О страхе, что царит сейчас в Кабуле, об отчаянии и готовности бороться до конца — в эксклюзивном интервью ТСН рассказала известная афганская режиссер Сахри Карими.

Очевидец расцвета Афганистана, очевидец катастрофы — известная афганская режиссер, которую эвакуировали украинцы, рассказала ТСН о том, как убегала, спасая родных. И как хочет вернуться на родину, несмотря даже на "Талибан".

Офис президента Украины откликнулся на призыв словацких кинематографистов помочь эвакуировать ее из Кабула — но на первый украинский самолет она сесть не смогла, помешал хаос и толпа в аэропорту. Ее спасением в аэропорту руководили фактически в ручном режиме, ища GPS. Но вылететь Сахри Карими удалось лишь со второй попытки — и уже с помощью турков. Почему так произошло? Что такое современный "Талибан"? На что обречены теперь афганские женщины?

- Вы писали о том, что в Афганистане нет гражданской войны, сейчас в вашей стране идет гибридная война. Для Украины это очень понятные слова, ведь мы на собственном опыте с 2014 года со времен российской агрессии понимаем, что это такое. Что вы имеете в виду, когда говорите о гибридной войне на вашей родине?

- Мы пережили гражданскую войну в Афганистане в девяностых. Она шла между различными этническими и политическими группами. Тогда это была гражданская война. Она полностью уничтожила Афганистан. Но сейчас наши лидеры не воюют между собой. А Талибан... Ну, хорошо, может кто-то из них и афганец, но другие — приходят из других стран. У них очень тесные отношения с Пакистаном. С Пакистаном, нередко с Ираном, иногда с Россией — все эти страны помогают группировке ("Талибану" — авт.). Другие террористические группы также помогают им уничтожить Афганистан. В Пакистана проблемы с Индией, у Ирана и Китая — с Америкой. Это очень печально, ведь если хороших соседей нет — никогда не будет безопасности. А у нас, к сожалению, очень плохие соседи, которые раздувают наши внутренние проблемы. Это одно дело. Другое дело — мы уже однажды пережили Талибан — с 96-го по 2001 год.

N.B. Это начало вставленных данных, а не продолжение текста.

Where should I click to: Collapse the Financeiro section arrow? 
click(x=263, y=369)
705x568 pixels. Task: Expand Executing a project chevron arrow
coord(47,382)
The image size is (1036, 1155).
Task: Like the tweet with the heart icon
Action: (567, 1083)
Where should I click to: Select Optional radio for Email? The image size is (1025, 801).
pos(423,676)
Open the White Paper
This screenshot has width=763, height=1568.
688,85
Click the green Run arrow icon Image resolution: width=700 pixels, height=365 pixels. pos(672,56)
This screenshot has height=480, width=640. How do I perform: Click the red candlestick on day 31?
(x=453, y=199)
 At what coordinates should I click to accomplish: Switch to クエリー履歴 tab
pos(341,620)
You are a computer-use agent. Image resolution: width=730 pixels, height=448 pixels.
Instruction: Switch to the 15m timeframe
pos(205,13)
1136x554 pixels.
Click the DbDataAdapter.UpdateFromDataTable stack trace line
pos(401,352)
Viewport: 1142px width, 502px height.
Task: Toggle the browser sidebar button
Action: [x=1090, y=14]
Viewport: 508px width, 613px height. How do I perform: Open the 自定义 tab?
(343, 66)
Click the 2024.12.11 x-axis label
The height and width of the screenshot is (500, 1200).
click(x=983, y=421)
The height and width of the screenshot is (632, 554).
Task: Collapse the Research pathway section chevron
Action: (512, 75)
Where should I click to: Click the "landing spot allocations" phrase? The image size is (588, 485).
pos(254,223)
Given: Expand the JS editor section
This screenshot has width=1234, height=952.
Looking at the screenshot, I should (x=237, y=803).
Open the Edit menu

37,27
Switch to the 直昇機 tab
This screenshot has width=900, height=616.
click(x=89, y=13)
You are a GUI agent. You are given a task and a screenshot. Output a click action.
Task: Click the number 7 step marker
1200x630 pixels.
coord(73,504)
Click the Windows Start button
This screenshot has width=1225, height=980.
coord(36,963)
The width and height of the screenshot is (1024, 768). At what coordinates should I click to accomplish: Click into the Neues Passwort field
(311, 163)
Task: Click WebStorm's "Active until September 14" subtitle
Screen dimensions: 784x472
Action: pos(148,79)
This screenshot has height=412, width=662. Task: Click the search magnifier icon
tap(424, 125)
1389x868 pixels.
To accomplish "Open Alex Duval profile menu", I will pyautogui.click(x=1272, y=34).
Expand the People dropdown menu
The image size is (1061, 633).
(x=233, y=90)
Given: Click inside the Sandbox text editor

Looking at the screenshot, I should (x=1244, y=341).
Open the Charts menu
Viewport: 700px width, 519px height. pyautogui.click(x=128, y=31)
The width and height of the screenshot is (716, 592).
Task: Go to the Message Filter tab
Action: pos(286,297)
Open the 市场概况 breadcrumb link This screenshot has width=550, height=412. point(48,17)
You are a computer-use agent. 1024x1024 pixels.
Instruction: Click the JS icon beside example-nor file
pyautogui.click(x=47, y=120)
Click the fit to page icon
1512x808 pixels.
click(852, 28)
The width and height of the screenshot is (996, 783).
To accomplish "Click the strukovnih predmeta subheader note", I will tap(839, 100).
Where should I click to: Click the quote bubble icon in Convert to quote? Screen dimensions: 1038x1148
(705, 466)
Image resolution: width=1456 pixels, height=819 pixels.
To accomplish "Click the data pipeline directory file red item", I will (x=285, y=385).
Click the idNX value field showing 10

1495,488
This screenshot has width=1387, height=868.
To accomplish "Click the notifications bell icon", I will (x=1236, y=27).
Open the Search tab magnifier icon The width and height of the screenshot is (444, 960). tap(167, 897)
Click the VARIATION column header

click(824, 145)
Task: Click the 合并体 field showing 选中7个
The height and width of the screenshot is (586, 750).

- В это время они находились у власти...

- И это было темное время нашей истории. И для меня до сих пор огромный вопрос: как это вообще возможно, после 20 лет, после двух трильярдов американских долларов, всех этих образовательных программ, программ по поддержке прав женщин, после всего этого — все рушится вот так — просто и-за одного мирного соглашения (США с талибами при Трампе — авт.)? Талибы не позволяли женщинам учиться, не позволяли им выходить на улицу без мужского сопровождения, не было ни гражданского общества, никто не слышал о правах людей. Было плохо, плохо, очень плохо. Именно поэтому режим и был свергнут. Но на этот раз "Талибан" другой, они не похожи на талибов 96-го. Да, они традиционные, но имеют все современные средства, чтобы распространять идеологию по миру. В 96-м им приходилось собирать людей и говорить: вот мы, вот то, во что мы верим. А теперь — они просто пишут в социальные сети, а затем — клик... Понимаете? Оно распространяется как вирус, как коронавирус, оно повсюду. Сейчас они гораздо опаснее. До этого они просто убивали, возможно, промывали кому-то мозги. А сейчас они к тому же умело пользуются Интернетом и киберсредствами борьбы. Я убеждена, то, что они добились в Афганистане за последние два года, — они добились благодаря Интернету. Их не так уж и много — физически. Но психологически они подготовили людей: мы здесь, мы вот-вот захватим этот регион, тот регион, мы сделаем то, мы сделаем другое. Люди были так напуганы, понимаете, эти тысячи людей в аэропорту, которые ищут хотя бы малейшей возможности убежать — большинству из них ничего на самом деле не угрожает, они ничего против талибов не делали. Но эта паника, нагнанный сетями страх — гонит их из страны.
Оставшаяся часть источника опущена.